Von Reinhard Fanslau | 06.07.2014, 15:30 Uhr

Es riecht nach Gummi auf dem Plesseparkplatz in Günter Lange hat gerade mit seinem Opel auf einem abgetrennten Teilstück eine Vollbremsung gemacht: von 50 km/h auf 0.

Der ADAC-Verkehrserzieher will Schülern der Klasse 5.1. der Bödiker-Oberschule den Bremsweg eines Autos demonstrieren. Die Reifen qualmen etwas, die Kinder staunen. Das Ganze ist Bestandteil des bundesweiten Programms „Achtung Auto“, das der schulischen Verkehrserziehung dient.

„Quietschende Reifen beeindrucken die Kinder. So etwas kann keine Theorie erreichen“, weiß Lange aus Erfahrung. Vor dem spannenden Versuch nennt der pensionierte Polizist wichtige Fakten zum Thema „Straßenverkehr“, so zum Beispiel, dass Kinder die am meisten gefährdeten Verkehrsteilnehmer sind, weil sie weder Geschwindigkeiten noch Entfernungen richtig einschätzen können. Außerdem sei es erwiesen, dass das Gesichtsfeld und damit der Blickwinkel noch nicht voll entwickelt sind, sagt der ADAC-Experte.

Vor dem Versuch dürfen die Bödiker-Schüler noch ihren eigenen Bremsweg testen. Aus vollem Lauf müssen sie möglichst kurz nach einer aufgemalten Ziellinie anhalten. Manche schaffen es nach 50 Zentimetern, andere erst nach drei Metern. Lange erklärt den Kindern, dass die Länge des Anhalteweges vom Gewicht und vom Lauftempo abhängt.

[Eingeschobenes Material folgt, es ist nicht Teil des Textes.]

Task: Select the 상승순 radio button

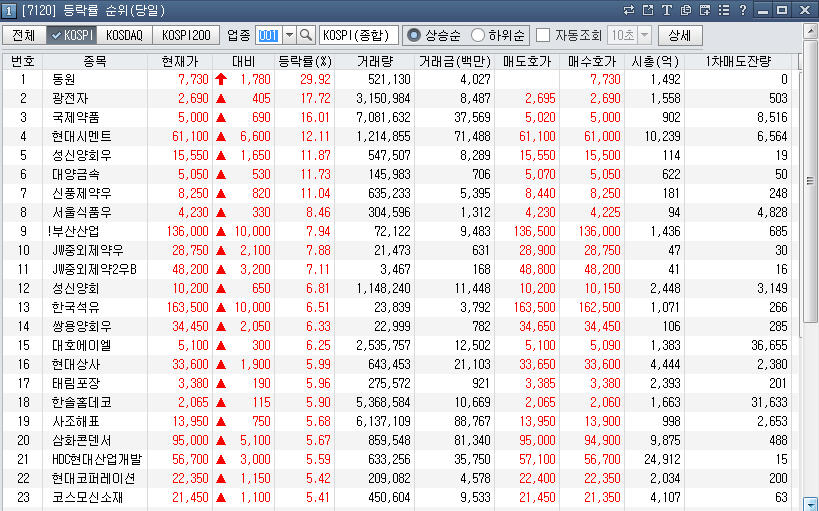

Dann kommt der Bremsversuch. Der Verkehrserzieher nimmt jedes Mal drei Schüler im Wagen mit und wiederholt die Aktion, bis alle 22 mal an der Reihe waren. Währenddessen verrät Klassenlehrer Tobias Hilbrath: „Die Verkehrserziehung passt uns sehr gut heute. Wir machen noch eine Fahrradtour. Da können die Schüler alles Gelernte anwenden.“

Am Ende der zwei Schulstunden auf dem Plesseparkplatz gibt der Verkehrserzieher den Schülern die warnenden Worte mit auf den Weg: „Seid nie leichtsinnig. Wenn ihr ein Auto seht, und ihr meint, ihr schafft es noch über die Straße, wartet lieber noch eine Minute. Das Auto ist immer stärker als der Mensch.“ Am ADAC-Programm zur schulischen Verkehrserziehung nehmen jährlich 165000 Schüler teil.